これまでペットボトル等のプラスチックごみは「リサイクル」という名目で海外に毎年百数十万トンも「輸出」してきました。
その最大の受け入れ国であった中国が18年に新たなプラスチックごみの受け入れを禁止し、タイなどもこれに追随する動きを見せています。そのため、日本国内で処理をしたり大幅に排出を減らしたりする必要がでてきました。
いわゆる「リサイクル」は排出量
全体のわずか7%弱
日本はプラスチックごみの8割以上を「有効利用」していることになっていますが、内訳を見てみると、イメージと実態がだいぶかけ離れていることが見えてきます。

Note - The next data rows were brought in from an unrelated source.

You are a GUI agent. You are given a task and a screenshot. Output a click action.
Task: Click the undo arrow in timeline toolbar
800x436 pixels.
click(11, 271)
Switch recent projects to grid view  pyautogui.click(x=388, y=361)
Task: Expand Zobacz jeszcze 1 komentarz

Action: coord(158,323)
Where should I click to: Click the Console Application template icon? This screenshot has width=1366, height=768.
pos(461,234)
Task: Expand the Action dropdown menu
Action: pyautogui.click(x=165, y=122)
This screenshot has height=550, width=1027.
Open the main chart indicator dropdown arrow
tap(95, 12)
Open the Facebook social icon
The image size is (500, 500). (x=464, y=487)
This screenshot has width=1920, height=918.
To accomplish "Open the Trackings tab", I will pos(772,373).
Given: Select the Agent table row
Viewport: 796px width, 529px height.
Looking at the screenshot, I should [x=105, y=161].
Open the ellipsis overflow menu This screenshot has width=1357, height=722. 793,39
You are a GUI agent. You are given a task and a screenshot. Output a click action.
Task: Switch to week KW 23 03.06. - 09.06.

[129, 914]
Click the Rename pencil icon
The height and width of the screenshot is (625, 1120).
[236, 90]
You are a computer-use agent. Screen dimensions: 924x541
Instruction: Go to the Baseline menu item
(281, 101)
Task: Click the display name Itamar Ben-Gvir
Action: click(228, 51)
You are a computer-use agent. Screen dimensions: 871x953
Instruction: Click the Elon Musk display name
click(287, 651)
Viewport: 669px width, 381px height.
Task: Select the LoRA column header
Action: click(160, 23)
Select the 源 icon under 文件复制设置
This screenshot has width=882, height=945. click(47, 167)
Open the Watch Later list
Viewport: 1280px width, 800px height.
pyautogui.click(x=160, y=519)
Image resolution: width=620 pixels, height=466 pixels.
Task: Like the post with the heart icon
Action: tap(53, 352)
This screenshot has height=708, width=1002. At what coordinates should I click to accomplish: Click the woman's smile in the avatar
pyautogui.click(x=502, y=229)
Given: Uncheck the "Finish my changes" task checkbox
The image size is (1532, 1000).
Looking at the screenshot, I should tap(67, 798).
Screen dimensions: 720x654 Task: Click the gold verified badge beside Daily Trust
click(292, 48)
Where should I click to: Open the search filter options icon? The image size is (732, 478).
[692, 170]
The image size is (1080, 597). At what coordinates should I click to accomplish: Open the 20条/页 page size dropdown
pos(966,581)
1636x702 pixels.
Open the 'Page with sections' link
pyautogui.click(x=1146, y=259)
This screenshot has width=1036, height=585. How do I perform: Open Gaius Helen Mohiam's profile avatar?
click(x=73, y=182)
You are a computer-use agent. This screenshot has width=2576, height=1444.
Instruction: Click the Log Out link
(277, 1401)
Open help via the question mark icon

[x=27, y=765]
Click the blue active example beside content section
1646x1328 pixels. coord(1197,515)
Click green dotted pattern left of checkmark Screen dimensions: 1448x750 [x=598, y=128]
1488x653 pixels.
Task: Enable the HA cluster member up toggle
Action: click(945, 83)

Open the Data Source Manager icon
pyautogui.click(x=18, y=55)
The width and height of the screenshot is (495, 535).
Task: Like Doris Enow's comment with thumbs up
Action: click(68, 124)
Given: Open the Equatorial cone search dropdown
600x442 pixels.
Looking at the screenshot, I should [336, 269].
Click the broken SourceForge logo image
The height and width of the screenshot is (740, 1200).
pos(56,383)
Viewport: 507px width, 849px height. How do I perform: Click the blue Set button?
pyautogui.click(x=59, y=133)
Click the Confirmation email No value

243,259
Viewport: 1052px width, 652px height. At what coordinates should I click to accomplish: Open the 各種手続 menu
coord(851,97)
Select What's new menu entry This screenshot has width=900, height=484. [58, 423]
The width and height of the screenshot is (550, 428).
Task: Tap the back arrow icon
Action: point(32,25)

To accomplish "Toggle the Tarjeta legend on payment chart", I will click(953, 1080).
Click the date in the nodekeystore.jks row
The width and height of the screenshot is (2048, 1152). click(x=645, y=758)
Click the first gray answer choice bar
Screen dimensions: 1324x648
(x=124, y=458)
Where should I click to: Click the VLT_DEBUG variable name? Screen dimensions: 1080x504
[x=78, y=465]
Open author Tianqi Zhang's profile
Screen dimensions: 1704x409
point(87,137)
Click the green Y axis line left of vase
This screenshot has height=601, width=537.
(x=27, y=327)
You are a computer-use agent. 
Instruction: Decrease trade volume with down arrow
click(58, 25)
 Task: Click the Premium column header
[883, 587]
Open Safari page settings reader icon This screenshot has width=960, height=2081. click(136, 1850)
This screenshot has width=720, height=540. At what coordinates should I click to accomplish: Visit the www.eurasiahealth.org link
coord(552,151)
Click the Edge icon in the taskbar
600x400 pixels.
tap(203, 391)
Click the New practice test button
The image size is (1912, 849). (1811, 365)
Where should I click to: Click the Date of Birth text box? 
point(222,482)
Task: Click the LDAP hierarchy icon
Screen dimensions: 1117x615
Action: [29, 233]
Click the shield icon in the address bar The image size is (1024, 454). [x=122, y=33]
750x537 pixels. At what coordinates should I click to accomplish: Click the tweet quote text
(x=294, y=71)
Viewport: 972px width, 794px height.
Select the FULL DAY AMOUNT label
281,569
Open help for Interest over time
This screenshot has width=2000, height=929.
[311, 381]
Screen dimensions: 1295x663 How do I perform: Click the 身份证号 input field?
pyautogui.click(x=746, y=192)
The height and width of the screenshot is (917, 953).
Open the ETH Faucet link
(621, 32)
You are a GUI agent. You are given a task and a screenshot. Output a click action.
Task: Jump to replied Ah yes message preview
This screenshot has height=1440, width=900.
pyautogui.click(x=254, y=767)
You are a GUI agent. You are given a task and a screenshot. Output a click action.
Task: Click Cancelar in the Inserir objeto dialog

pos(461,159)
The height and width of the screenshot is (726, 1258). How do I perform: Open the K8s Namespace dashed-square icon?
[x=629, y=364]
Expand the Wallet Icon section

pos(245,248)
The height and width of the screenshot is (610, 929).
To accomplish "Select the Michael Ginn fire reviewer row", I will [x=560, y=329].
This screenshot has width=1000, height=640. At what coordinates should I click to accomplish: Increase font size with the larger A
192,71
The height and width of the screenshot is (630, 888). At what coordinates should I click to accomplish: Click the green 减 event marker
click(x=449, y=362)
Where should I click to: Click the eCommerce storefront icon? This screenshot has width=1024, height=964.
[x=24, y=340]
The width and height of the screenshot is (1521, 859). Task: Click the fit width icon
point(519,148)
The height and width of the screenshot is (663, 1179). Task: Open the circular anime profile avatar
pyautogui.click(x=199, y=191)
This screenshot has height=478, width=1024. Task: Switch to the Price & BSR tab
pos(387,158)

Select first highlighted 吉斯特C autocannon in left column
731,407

プラスチックのリサイクルは「材料リサイクル(粉砕して他のプラスチック製品の原料にする)」「化学リサイクル(原料化、ガス化、油化)」「熱リサイクル(燃料化、焼却発電、排熱利用)」の3つに大きく分けられますが、総排出量903万トンのうち524万トン(全体の6割弱)は熱リサイクルとなっています。40万トンの化学リサイクルも大半は燃料として利用され、単純焼却76万トンと合わせて640万トンは焼却されてしまいます。
材料としてリサイクルされているのは211万トン、そのうち149万トンは「輸出」され、実際に原料として再生されているかは把握されていません。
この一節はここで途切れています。